● **Instruction**
Please turn every line of the records below into a JSON list of strings, one string per line, skipping blank lines and leaving the pictures out.

::::::::::

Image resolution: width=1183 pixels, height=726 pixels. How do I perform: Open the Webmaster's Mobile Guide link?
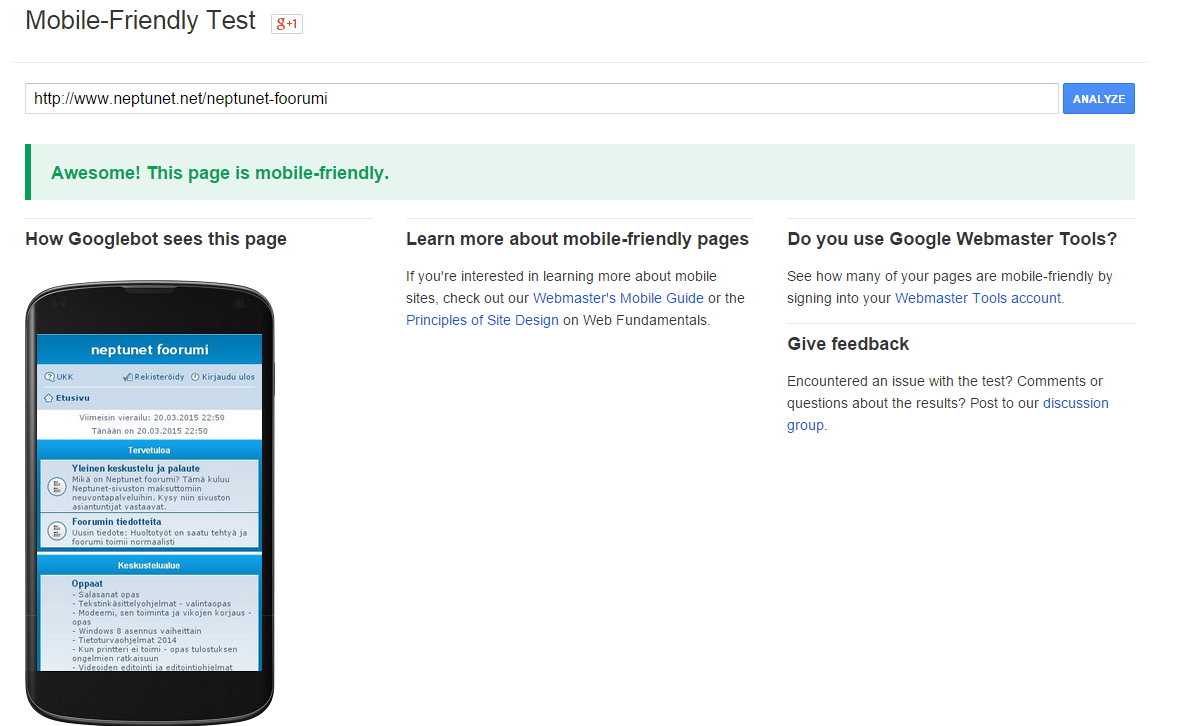[x=618, y=298]
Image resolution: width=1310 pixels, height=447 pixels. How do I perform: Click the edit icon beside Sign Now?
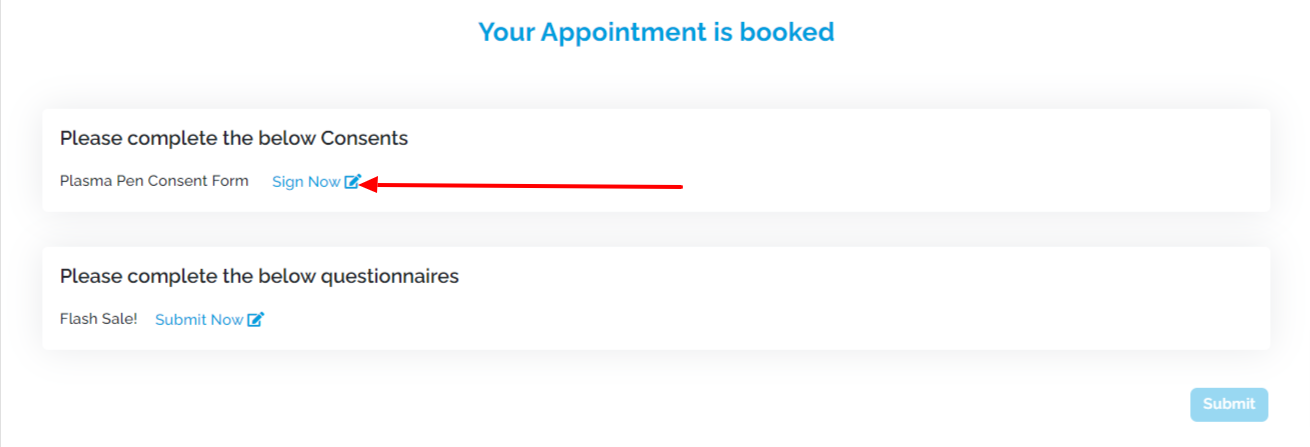(352, 182)
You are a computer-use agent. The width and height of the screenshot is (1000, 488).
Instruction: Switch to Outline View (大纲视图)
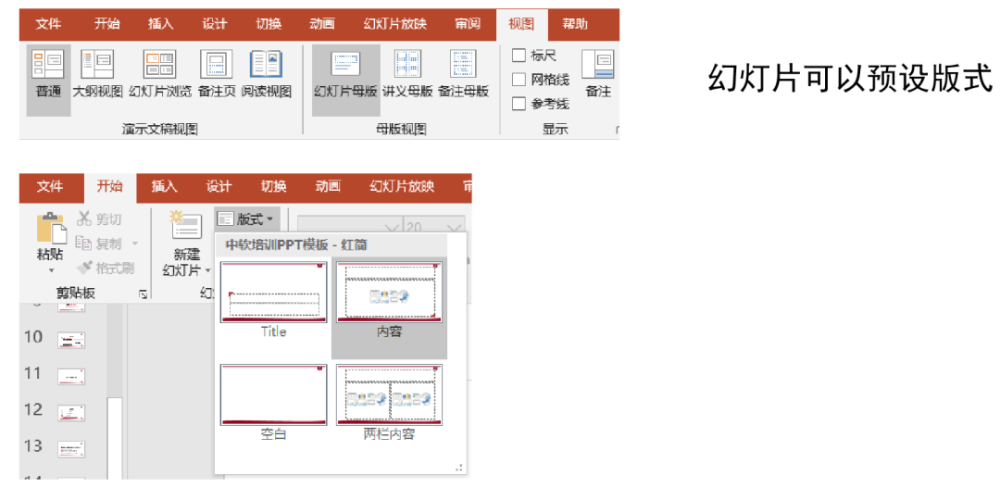point(97,75)
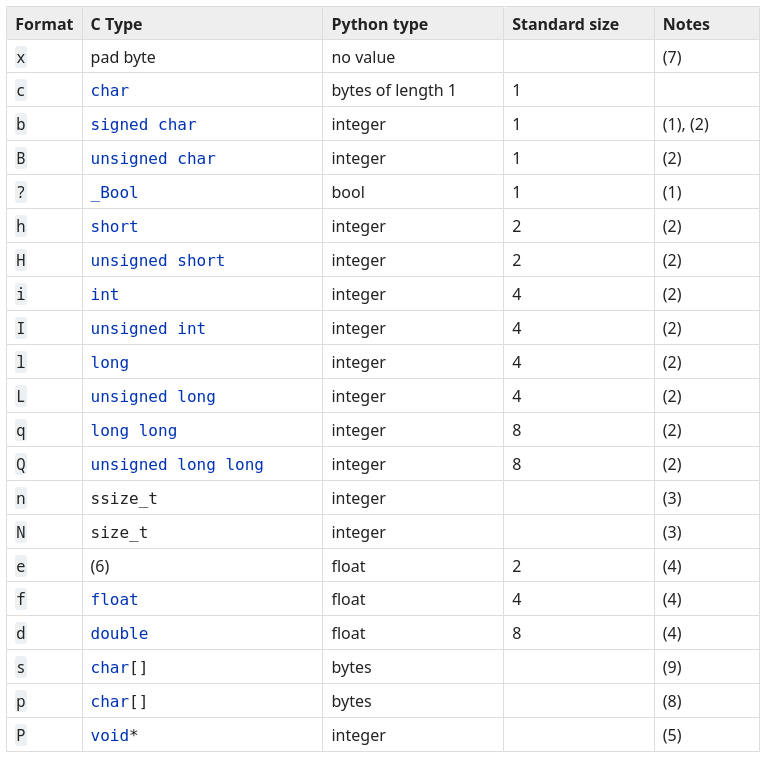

::::::::::

● **Written answer**
[
  "Image resolution: width=1183 pixels, height=726 pixels. How do I perform: Open the Webmaster's Mobile Guide link?",
  "[x=618, y=298]",
  "Image resolution: width=1310 pixels, height=447 pixels. How do I perform: Click the edit icon beside Sign Now?",
  "(352, 182)",
  "You are a computer-use agent. The width and height of the screenshot is (1000, 488).",
  "Instruction: Switch to Outline View (大纲视图)",
  "point(97,75)"
]